Begini Cara Mengelola dan Hak Amil Zakat menurut Ulama Salaf

Begini Cara Mengelola dan Hak Amil Zakat menurut Ulama Salaf

Imam Syafi’i cenderung pada pendapat bahwa amil digaji sesuai kadar pekerjaannya, sementara menurut Imam Nawawi, amil tidak boleh menerima lebih dari ujratul mitsli dari harta zakat

SEDANG heboh gaji amil zakat dan pengelola lembaga charity dan pengumpul donasi masyarakat. Beritanya digoreng kesana kemari. Daripada larut dalam perbincangan tanpa dasar, yuk kita tengok bagaimana para ulama mengulas masalah ini dalam karya-karya mereka.

Imam Nawawi (w. 676 H) dalam al-Majmu’ (VI/168-169) menjelaskan bahwa menarik zakat sebenarnya kewajiban imam atau negara. Maka negara menunjuk orang-orang yang ditugasi mengumpulkan, mengelola, dan mendistribusikannya.

▶ **Cuplikan Data**
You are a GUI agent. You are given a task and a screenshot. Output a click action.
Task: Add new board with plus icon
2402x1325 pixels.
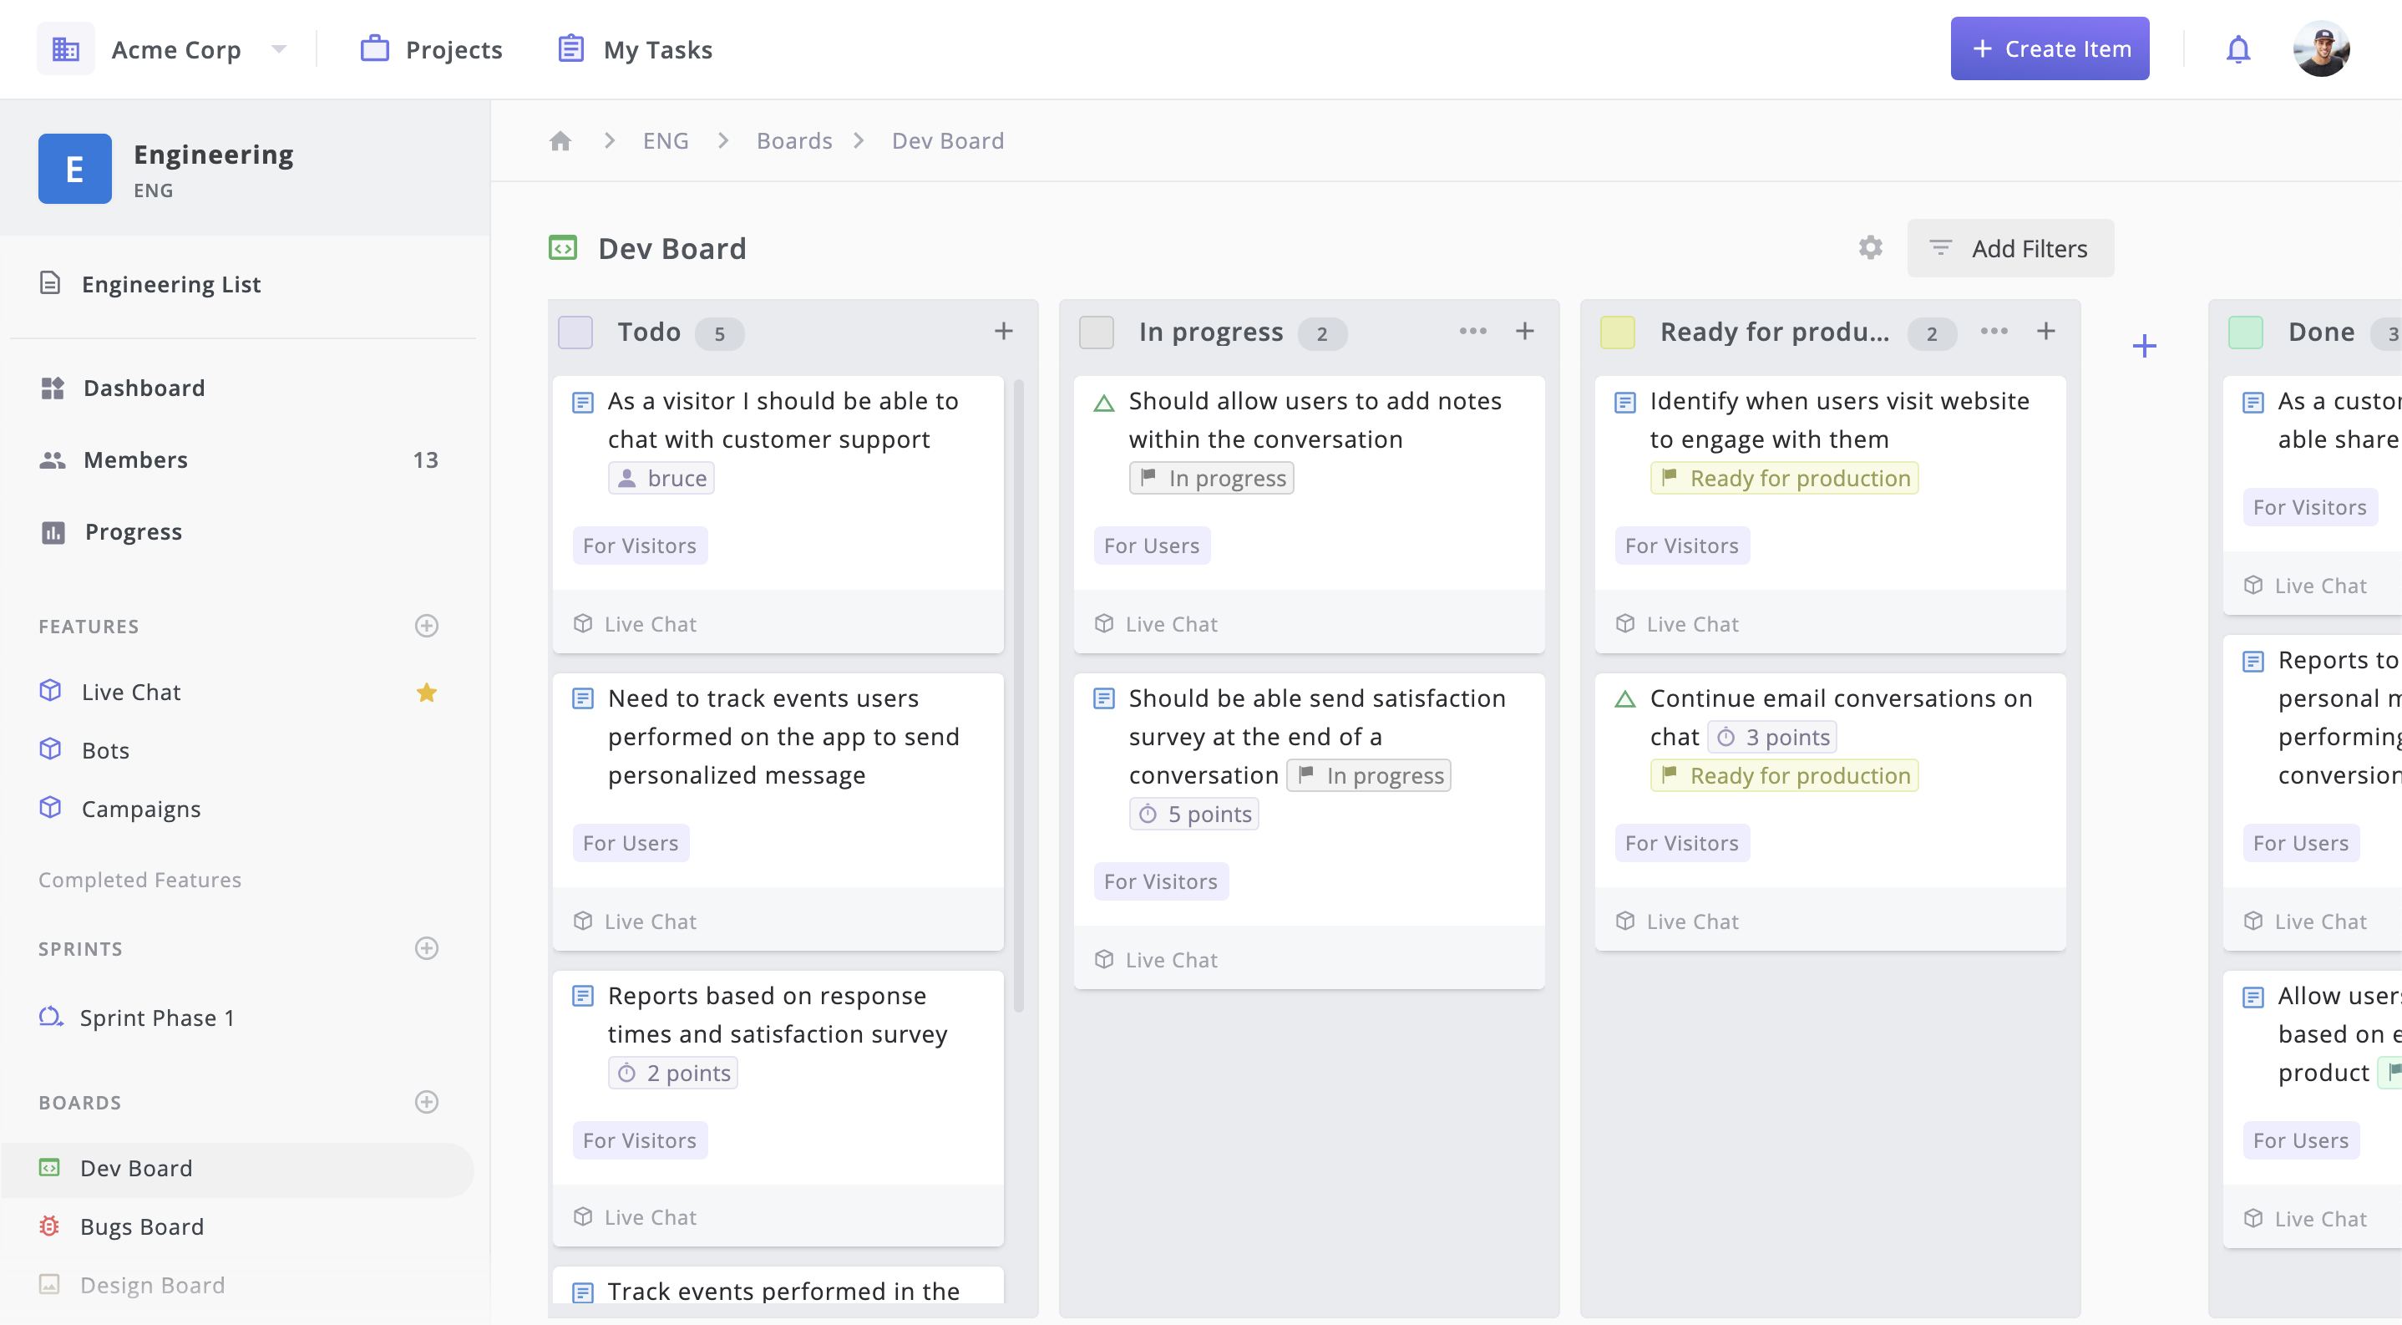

▶ **Ketentuan Tugas**
• a. Salin persis bagian teks tentang amil zakat, mulai dari kata-kata yang memuat "Imam Syafi’i cenderung" dan berhenti setelah "mengelola, dan mendistribusikannya.".
• b. Jawab pertanyaan berikut berdasarkan teks tentang amil zakat:
(i) Menurut Imam Syafi’i, amil digaji sesuai dengan apa?
(ii) Dalam kitab apa Imam Nawawi menjelaskan soal penarikan zakat?
(iii) Menurut Imam Nawawi, menarik zakat sebenarnya kewajiban siapa?
• c. Teruskan teks tentang cara mengelola dan hak amil zakat dari kalimat terakhirnya.
Baris-baris tadi diambil dari sumber yang berbeda.

▶ **Jawaban Tugas**
• a.
Imam Syafi’i cenderung pada pendapat bahwa amil digaji sesuai kadar pekerjaannya, sementara menurut Imam Nawawi, amil tidak boleh menerima lebih dari ujratul mitsli dari harta zakat

SEDANG heboh gaji amil zakat dan pengelola lembaga charity dan pengumpul donasi masyarakat. Beritanya digoreng kesana kemari. Daripada larut dalam perbincangan tanpa dasar, yuk kita tengok bagaimana para ulama mengulas masalah ini dalam karya-karya mereka.

Imam Nawawi (w. 676 H) dalam al-Majmu’ (VI/168-169) menjelaskan bahwa menarik zakat sebenarnya kewajiban imam atau negara. Maka negara menunjuk orang-orang yang ditugasi mengumpulkan, mengelola, dan mendistribusikannya.

• b.
(i) Sesuai kadar pekerjaannya.
(ii) Dalam al-Majmu’ (VI/168-169).
(iii) Kewajiban imam atau negara.

• c.
Olehnya, gaji amil ditentukan oleh negara, dengan dua cara;

Pertama, tidak disebutkan nominalnya di depan dan nanti dia diberi gaji setelah menyelesaikan tugas, dengan gaji yang pantas menurut kadar pekerjaan yang dia lakukan (ujratul mitsli) yang diambilkan dari harta zakat. Mungkin, ini semacam UMR di zaman kita.

Kedua, digaji dengan suatu bagian tertentu yang telah disebutkan nominalnya sejak awal dari harta zakat itu. Pemberian ini bisa disebut ujrah (upah, gaji) bisa juga kompensasi (ju’alah).

Tapi, gaji amil tidak boleh melebihi ujratul mitsli. Lantas, bagaimana jika negara menggaji amil lebih besar dari ujratul mitsli atau UMR?

Menurut Imam Nawawi, penetapan seperti itu — dan ini yang paling sahih menurut beliau — tidak sah dan amil tidak boleh menerima lebih dari ujratul mitsli yang diambilkan dari harta zakat. Menurut pendapat lain, penetapan seperti itu tidak batal, dan amil wajib digaji sesuai ujratul mitsli yang diambilkan dari harta zakat, lalu kekurangannya diambilkan dari baitul maal (kas negara). Alasannya, akad seperti itu sah dan konsekuensinya bersifat mengikat.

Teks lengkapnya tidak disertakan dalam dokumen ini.